Sent from my iPhone using Goat Forum


----------



## mjs500doo (Nov 24, 2012)

Here it's too darn cold. I clip close over the udder and just trim the rear of the back legs.


----------



## kccjer (Jan 27, 2012)

There are a lot of others that do as well. I don't. But we limit our clipping, etc anyway. I can see where it would definitely make it easier to see changes before kidding tho. But I personally wouldn't want my private parts suddenly exposed to the winter weather we get here!!! LOL


----------



## Stacykins (Mar 27, 2012)

I clip the doe's udder, so it isn't quite as furry for milking/kidding. I also trim the excess hair on her backside, so fluids from birth and the normal lochia after birth doesn't yuck up the area. But clipping the actual tummy? It is too cold to remove more fur than necessary here!


----------



## twokidsandafarm (Dec 27, 2013)

I clip her udder, tail area, and back legs. Some people clip up past the does tail head to help watch ligaments, but I didn't just because of the cold. 

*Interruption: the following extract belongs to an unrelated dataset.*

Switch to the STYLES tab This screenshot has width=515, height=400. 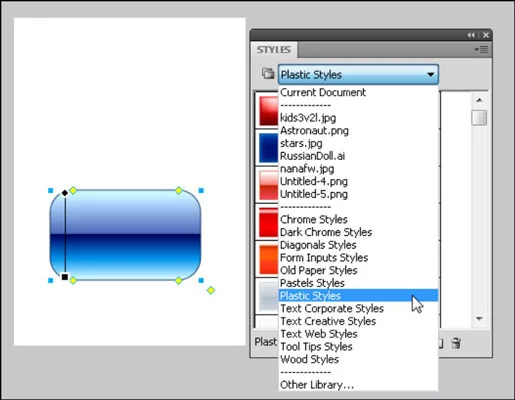pyautogui.click(x=274, y=50)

Raising ADGA Oberhasli, Alpine, and Nubians for milk, show, and fun!


----------



## loggyacreslivestock (Mar 5, 2013)

I clip the tail underside, and a path down the backside to keep blood from accumulating there after kidding. I don't clip real short either.


----------



## happybleats (Sep 12, 2010)

I trim once a year when weather gets hot...not for kidding...: ) But makes milking easier when you are not pulling thier hair lol


----------



## Jessica84 (Oct 27, 2011)

I don't clip anything. Mainly because it takes long enough to catch them and trim hoofs and shots before kidding.


----------



## eqstrnathlete (Mar 16, 2013)

I clip before birthing, and then a full body clip in June. We are in the 60's already and the summer here is in the 100's with 80% humidity. Clipping really takes the stress off of them.


Sent from my iPhone using Goat Forum


----------



## MsScamp (Feb 1, 2010)

I don't clip/shave anything - it gets too cold here.


----------



## Dani-1995 (Mar 11, 2011)

I clip the back of the rear legs, udder, back of tail and where the ligs are on the fluffy ones. But we have a very mild winter here for the most part


----------



## eqstrnathlete (Mar 16, 2013)

Here is a photo of what I did yesterday.








Sent from my iPhone using Goat Forum


----------



## amiandhergoats (Nov 14, 2012)

This early, I wait a few weeks to clip and just strain the milk twice. Once it gets a little warmer, I will do a back end clip up the legs and on the udder and belly. When the nights get to be consistently above 60 degrees, I clip the whole body.


----------



## groovyoldlady (Jul 21, 2011)

I'll be doing a butt and udder shave on Annika today; She's due in 8 days. I'd love to clip some of her belly hair too, but will have to do it very judiciously since we live in Maine and may have another 3 months of winter. (Or so it seems)


----------



## WarPony (Jan 31, 2010)

I always have in the past but it is so cold this year that i haven't. My doe that is due, like right now, looks like she grew an udder sweater, it is so furry, lol.


----------



## kimberlynns (Feb 27, 2014)

I gave my nannies a nice little trim and it helped with control of the after birth  


Kimber and fur babies


----------